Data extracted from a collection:
○ ○ ○ ○ ○
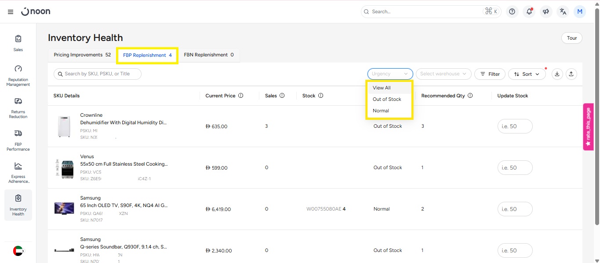Open the Sort dropdown
Screen dimensions: 600x263
click(x=527, y=74)
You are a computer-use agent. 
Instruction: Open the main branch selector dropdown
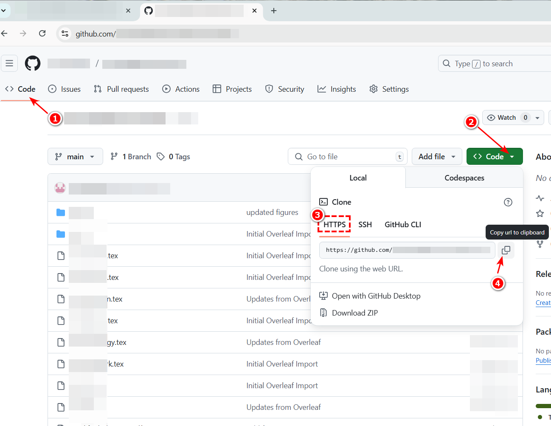click(75, 156)
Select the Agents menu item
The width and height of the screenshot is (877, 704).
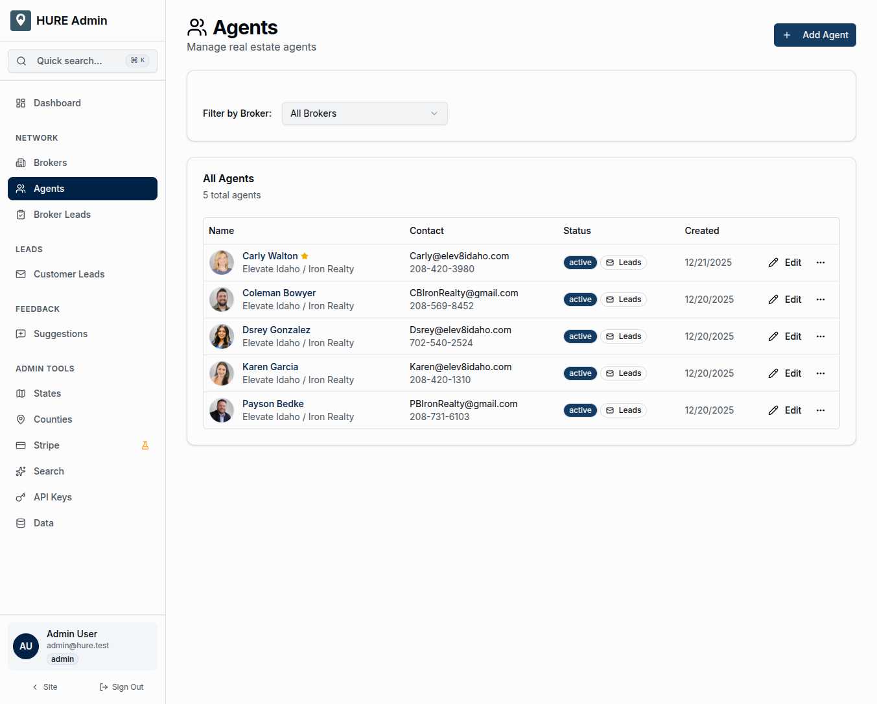pyautogui.click(x=49, y=189)

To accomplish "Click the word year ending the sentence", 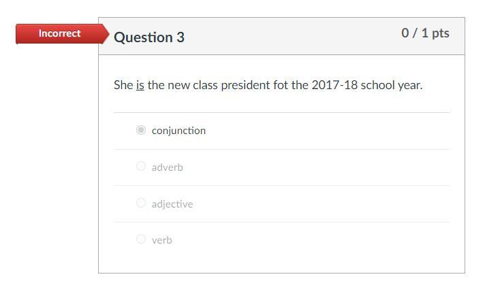I will pyautogui.click(x=411, y=86).
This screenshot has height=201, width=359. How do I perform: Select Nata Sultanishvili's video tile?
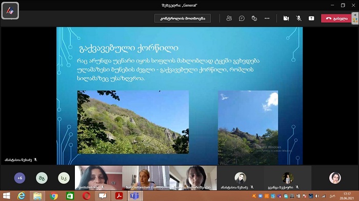[x=146, y=178]
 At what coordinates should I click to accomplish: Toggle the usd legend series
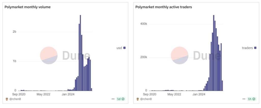[119, 48]
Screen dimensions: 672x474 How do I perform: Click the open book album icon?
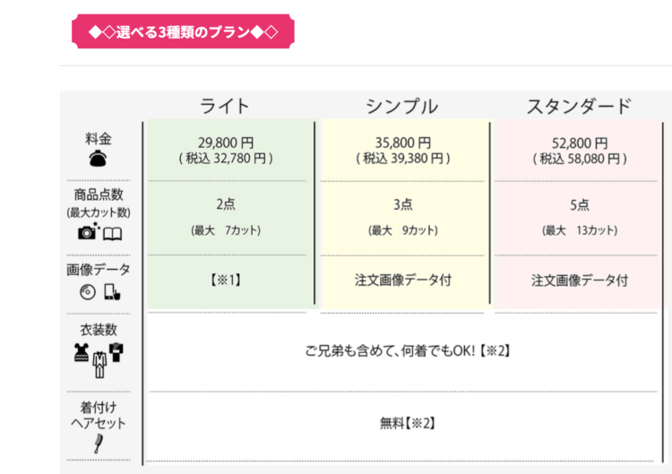coord(111,234)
○ ○ ○ ○ ○
Quote verbatim every line starting at the line that contains "Screen dimensions: 672x474" and ending with the last line of the records; omit all pictures.

- _RESPONSE AREA_
Screen dimensions: 672x474 How do I perform: Click the open book album icon?
coord(111,234)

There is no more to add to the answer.